:: Problem to solve ::
Below are the entries; give again exactly the lines from the one mentioning "Viewport: 1389px width, 868px" through the one mentioning "Given: Toggle the Hosted service type filter", inclusive.

── Records for this task

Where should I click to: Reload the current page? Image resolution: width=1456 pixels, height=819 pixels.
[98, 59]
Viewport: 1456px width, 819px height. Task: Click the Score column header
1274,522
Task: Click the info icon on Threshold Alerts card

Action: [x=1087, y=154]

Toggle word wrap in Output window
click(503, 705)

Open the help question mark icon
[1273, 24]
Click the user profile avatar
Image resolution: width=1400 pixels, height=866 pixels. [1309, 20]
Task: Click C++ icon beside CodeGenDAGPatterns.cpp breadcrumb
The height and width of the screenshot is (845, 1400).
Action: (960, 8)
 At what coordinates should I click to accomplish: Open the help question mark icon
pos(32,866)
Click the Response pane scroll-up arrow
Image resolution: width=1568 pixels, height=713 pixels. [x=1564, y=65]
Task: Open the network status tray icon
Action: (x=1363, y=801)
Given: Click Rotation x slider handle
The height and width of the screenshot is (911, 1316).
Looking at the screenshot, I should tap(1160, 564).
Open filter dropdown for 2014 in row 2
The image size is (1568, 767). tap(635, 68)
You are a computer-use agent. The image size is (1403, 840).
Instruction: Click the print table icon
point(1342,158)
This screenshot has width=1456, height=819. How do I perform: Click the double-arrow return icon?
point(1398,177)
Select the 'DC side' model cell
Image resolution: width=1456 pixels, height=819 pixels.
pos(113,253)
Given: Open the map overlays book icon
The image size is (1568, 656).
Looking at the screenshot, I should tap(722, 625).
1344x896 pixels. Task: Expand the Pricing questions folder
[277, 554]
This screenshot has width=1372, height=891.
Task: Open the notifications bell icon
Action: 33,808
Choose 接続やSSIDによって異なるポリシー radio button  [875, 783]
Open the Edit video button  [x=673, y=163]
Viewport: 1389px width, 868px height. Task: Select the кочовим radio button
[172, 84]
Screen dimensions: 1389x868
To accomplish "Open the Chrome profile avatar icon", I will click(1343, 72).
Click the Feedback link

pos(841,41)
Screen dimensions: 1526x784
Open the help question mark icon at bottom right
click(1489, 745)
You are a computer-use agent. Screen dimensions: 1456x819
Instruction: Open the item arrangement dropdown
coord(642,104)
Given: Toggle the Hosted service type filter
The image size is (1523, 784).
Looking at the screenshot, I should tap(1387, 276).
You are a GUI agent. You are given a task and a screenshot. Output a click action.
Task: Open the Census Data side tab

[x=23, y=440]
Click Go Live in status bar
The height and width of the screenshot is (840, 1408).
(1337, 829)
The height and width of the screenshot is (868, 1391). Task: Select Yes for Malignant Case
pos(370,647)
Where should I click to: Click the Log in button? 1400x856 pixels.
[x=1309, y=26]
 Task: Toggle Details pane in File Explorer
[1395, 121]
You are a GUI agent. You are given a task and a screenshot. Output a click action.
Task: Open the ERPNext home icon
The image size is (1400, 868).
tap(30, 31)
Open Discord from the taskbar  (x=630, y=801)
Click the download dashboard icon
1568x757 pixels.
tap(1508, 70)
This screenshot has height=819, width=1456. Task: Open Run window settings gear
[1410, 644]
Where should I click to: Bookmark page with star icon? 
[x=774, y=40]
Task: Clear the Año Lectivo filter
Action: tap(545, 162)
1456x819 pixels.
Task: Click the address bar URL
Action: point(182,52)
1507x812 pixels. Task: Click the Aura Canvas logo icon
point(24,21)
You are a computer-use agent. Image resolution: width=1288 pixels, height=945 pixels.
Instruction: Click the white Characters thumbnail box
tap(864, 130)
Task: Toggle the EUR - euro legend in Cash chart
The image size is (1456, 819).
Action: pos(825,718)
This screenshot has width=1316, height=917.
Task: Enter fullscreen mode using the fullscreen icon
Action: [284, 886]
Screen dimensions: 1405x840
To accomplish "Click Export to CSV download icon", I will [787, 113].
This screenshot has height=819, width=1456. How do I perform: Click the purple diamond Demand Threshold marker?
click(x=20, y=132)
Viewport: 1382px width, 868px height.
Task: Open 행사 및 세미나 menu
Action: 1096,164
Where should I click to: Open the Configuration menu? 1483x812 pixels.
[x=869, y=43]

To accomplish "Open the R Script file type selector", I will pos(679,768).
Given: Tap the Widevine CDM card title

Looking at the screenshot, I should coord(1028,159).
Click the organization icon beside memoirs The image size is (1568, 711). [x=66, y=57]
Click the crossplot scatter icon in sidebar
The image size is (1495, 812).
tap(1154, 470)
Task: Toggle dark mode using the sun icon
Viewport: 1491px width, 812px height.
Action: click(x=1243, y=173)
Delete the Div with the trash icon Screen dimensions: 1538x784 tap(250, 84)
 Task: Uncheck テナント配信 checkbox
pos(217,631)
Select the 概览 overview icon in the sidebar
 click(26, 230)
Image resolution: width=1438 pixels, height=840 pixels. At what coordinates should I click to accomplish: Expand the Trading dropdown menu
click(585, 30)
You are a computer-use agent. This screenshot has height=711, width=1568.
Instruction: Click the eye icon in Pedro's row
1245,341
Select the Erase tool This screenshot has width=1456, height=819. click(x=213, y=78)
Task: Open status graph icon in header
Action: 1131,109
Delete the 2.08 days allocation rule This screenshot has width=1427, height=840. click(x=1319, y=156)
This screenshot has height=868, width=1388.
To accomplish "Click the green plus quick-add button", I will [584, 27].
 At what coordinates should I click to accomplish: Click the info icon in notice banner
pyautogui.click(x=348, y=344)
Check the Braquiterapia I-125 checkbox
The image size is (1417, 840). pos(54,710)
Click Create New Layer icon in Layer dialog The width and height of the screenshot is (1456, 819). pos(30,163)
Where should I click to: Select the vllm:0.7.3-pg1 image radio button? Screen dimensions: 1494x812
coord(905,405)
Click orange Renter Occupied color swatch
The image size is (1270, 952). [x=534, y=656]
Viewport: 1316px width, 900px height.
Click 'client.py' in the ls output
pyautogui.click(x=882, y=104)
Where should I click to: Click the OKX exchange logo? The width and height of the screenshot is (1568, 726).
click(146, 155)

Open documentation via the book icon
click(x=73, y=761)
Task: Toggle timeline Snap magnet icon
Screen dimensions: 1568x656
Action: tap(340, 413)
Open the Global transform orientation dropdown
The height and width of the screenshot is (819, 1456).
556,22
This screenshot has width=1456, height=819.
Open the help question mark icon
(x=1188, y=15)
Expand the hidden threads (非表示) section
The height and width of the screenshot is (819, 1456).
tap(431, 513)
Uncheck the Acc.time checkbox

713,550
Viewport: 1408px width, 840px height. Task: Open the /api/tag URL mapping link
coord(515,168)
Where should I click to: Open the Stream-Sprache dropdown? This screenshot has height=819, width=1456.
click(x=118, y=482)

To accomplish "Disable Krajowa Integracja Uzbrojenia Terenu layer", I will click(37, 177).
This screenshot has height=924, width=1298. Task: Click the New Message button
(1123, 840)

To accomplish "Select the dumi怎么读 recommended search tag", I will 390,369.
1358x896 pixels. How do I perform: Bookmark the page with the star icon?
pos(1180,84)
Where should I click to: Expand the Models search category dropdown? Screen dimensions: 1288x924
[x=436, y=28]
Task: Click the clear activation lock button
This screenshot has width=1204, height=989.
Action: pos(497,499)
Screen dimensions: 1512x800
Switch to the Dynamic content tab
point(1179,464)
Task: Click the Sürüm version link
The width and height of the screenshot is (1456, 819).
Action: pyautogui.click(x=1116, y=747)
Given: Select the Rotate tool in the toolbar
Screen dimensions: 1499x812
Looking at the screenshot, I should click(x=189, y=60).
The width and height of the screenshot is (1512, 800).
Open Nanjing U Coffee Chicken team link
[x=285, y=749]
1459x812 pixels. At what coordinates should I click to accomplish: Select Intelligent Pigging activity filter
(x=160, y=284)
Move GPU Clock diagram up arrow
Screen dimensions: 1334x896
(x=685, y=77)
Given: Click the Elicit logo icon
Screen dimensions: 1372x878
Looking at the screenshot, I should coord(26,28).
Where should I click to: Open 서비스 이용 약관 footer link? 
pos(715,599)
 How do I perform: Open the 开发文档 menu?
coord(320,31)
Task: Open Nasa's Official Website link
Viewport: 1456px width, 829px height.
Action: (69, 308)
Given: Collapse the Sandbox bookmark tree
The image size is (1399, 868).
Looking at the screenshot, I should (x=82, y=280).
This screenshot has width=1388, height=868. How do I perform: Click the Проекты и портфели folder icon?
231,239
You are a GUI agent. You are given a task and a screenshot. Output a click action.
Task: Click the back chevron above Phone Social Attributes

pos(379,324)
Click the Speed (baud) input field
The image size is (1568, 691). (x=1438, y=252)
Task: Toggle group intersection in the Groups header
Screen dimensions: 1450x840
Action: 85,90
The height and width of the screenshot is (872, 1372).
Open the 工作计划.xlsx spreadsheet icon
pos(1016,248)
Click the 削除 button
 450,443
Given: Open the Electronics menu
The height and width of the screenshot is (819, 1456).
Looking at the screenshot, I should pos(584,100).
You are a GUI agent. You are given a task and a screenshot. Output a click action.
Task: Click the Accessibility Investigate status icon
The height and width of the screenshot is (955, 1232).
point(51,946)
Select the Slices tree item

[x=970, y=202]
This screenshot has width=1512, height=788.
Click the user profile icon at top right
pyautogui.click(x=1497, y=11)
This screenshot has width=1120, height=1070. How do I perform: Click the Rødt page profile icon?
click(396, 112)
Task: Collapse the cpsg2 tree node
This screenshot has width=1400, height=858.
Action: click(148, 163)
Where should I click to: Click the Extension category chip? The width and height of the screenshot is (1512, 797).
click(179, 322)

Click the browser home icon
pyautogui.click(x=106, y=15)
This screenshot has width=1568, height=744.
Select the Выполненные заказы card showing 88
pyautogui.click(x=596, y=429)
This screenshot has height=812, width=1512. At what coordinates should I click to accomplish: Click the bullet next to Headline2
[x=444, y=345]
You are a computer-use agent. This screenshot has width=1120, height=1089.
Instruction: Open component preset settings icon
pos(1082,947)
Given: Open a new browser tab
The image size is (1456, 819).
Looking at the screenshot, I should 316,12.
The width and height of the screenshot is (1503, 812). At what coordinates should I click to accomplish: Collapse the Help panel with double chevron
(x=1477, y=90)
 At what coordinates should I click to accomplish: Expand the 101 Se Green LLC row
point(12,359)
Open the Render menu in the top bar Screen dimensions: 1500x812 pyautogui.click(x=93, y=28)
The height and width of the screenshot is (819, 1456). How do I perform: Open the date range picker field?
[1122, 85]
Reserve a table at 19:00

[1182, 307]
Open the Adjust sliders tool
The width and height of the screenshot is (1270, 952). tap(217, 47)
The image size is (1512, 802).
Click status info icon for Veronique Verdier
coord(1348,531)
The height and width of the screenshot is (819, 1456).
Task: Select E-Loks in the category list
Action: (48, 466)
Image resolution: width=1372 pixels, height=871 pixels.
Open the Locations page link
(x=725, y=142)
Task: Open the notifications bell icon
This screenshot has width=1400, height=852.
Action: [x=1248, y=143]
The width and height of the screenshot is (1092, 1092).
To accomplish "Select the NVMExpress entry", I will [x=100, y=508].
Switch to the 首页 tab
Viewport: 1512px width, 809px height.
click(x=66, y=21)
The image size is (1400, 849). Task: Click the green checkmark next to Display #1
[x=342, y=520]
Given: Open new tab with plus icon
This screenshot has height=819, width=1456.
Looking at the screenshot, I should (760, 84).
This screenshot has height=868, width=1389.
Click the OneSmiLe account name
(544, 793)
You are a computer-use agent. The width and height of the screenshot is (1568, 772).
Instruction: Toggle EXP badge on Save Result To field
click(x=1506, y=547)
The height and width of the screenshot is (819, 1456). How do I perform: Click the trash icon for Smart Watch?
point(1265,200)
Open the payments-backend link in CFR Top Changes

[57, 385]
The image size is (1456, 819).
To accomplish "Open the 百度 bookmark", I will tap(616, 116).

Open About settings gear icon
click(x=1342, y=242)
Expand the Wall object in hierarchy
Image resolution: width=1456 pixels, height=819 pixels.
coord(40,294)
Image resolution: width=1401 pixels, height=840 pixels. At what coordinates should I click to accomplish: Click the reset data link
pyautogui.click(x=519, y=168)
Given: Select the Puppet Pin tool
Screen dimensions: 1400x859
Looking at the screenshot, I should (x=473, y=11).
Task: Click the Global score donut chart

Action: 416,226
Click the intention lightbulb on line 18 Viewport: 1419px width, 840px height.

────

:: Answer for the task ::
Viewport: 1389px width, 868px height. Task: Select the кочовим radio button
[172, 84]
Screen dimensions: 1389x868
To accomplish "Open the Chrome profile avatar icon", I will click(1343, 72).
Click the Feedback link

pos(841,41)
Screen dimensions: 1526x784
Open the help question mark icon at bottom right
click(1489, 745)
You are a computer-use agent. Screen dimensions: 1456x819
Instruction: Open the item arrangement dropdown
coord(642,104)
Given: Toggle the Hosted service type filter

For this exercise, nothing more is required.